16 ネトゲあるある。風呂と睡眠がスルーされがち
あまり欲張らず、必要最低限の物資を手土産に、俺たちは校舎へと戻った。
窓から俺たちをずっと見守っていた生徒がいたらしく、俺たちパーティは校門で大勢の歓迎を受けた。
さすがにバトン部がユニフォームまで着用し、チアリーディングで迎えてくれたのには面食らったが。
まあ、好意として受け取っておこう。
俺の心が少しホッコリしたのは、おチビ――1-D唯一の生き残りの女生徒だ――が、とてもうれしそうに飛び跳ねて、全身で喜びを示してくれたことだ。
基本的に妹意外の女に特別どうこう思うことはない俺だが、少しだけ……ほんの少しだけだが、愛くるしいと思った。
ただ、彼女については喜んでばかりもいられない。
出会ってからこっち、まだおチビの声を聞いていないのだ。
自分以外のクラスメイトが全員目の前で惨殺されるという状況に置かれたのだから無理もないだろう。おそらく彼女は、ショックで口が利けなくなっている。
突っ込まれる前に言っておくと、巴御前も喋らない。
ただ、仲良しらしい黒帯の耳元に口を寄せて何やら話しているところは何度か見かけたので、単に俺と話したくないだけだろう。
俺としては、指示を理解してその通りに行動してくれさえすれば、相手に口がついていようがいまいが関係ない。
ネトゲでオートリーダースキル持ちの奴の中には、無言パーティを嫌う者もいる。
俺はまったり楽しくワイワイ冒険するよりも、効率的に目的を達成したいタイプだ。
だからパーティがお通夜だろうとまったく気にしない。自分意外のメンバーが全員むさ苦しいオッサンでも、気にしない。
「ふぃー、緊張したねぇ。まあ、戦いは避けられたからよかったけどさ」
「そうですねッ! 平和がイチバンですッ! みなさん、おケガがなくてなによりですッ!」
「ちょっとだけど、成長できた気がするわ。

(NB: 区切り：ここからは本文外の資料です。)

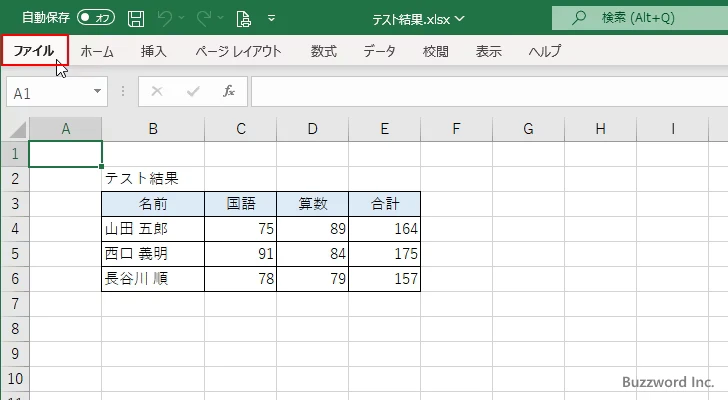Click in the formula bar input
The height and width of the screenshot is (400, 728).
tap(480, 91)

何ていうか、バケモノの気配がわかるようになったっていうか」
確かに、俺もそう思っていた。敵に対するナビ女の反応が、どんどん早くなってったのだ。
黒帯も、力強く同意する。
「すごいよねぇ、あなた! 体の中にレーダーでもあるみたいにさ。敵さんの姿が見えるより先に『いる』とか言うんだもん」
あのナビ女のセンスは、今後も役立ちそうだ。
肝心なときにパーティから外れられないよう、これからはあまり機嫌を損ねないように気をつけようと思う。

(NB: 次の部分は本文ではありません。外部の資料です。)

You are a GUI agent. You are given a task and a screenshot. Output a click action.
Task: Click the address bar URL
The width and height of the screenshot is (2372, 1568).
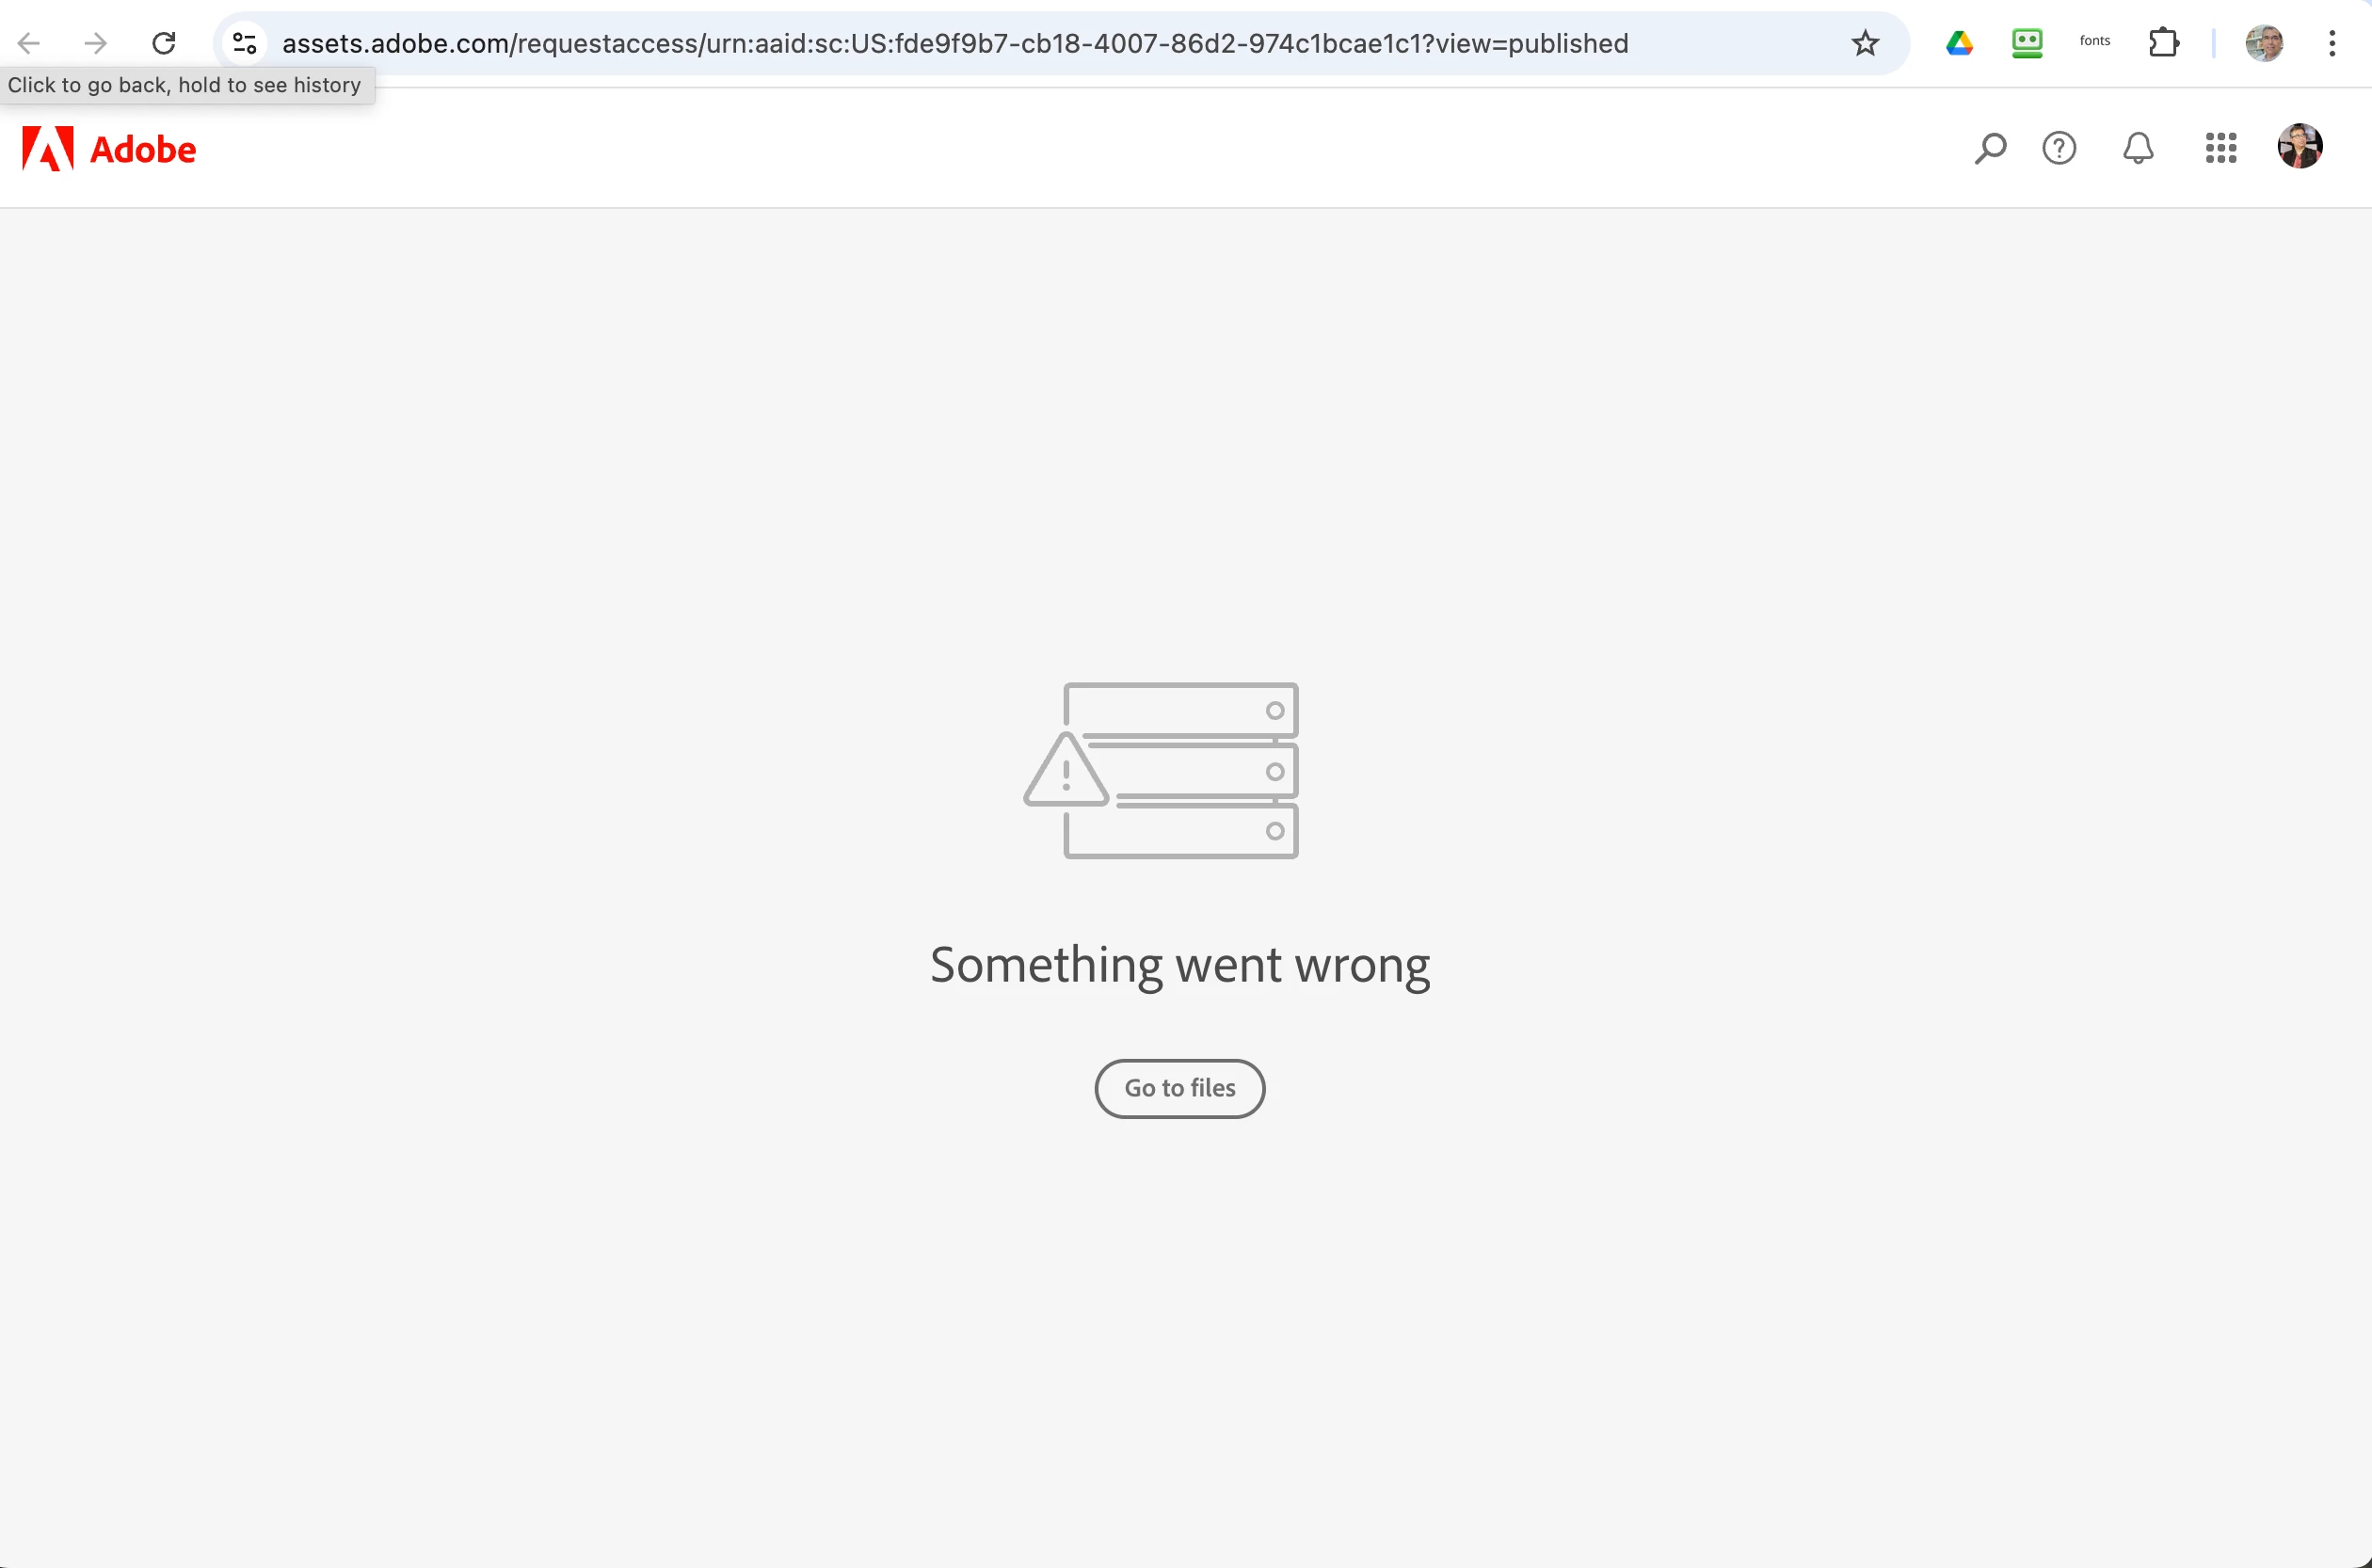point(955,43)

「ヤバい、アタシ臭い。ねえみんな、フロどうするつもり? 早くフロ入らないと、臭いが染みつきそうでやなんだけど。臭い体で料理なんか作ったら、臭い移りそうだし」
さっきから臭いのことしか話していないのは、料理番だ。
他に何か言うことはないのか、とは思うが、実際問題風呂をどうするかは切実だ。
気候もへったくれもない世界だが、砂塵まではいかないにせよホコリがすごい。すぐに肌がザラザラになる。
「そういや、体育館にあったじゃんね、シャワー室」
「あー! あった! いいね、行くよみんな!」
「待て」
そのままシャワー室にかっ飛んで行きそうな料理番を、ギリギリで制することができた。
料理番は、せわしなく長い髪をいじりながら、不機嫌をあらわにした表情で睨みつけてくる。
「体育館が安全だと、誰が保証できる」
「はぁ? 学校のバケモノは片づいたんじゃないわけ?」
「片づけたのは、校舎のバケモノだけだ。校舎から体育館までは距離もある。あの中のバケモノどもは」と、校庭を挟んだ向こう側にある建物を指差す。「丸ごと無傷で残っている……そう考えるほうが自然だ」
俺は言外に「今は諦めろ」と言ったつもりだ。
しかし、異論を唱えたのは意外にも衛生兵だった。
「しかし隊長ッ! 体育館にはおそらく、フトンがありますッ! 今夜寝るのに、必要ではないでしょうか! 自分はそろそろ、おフトンが恋しいでありますッ!」
まだ三時だけどな。
とはいえ、衛生兵の言うことはもっともだった。
この状況がいつまで続くのか、どうなれば終わりと判断できるのかは知らない。
ただ、黙っていても夜はやってきて、人間に寝床が必要だというのはわかる。
想像もつかない「エンディング」がやってくるまで、毎日固い床に寝っ転がる羽目になるのは、あまりにも切なすぎる。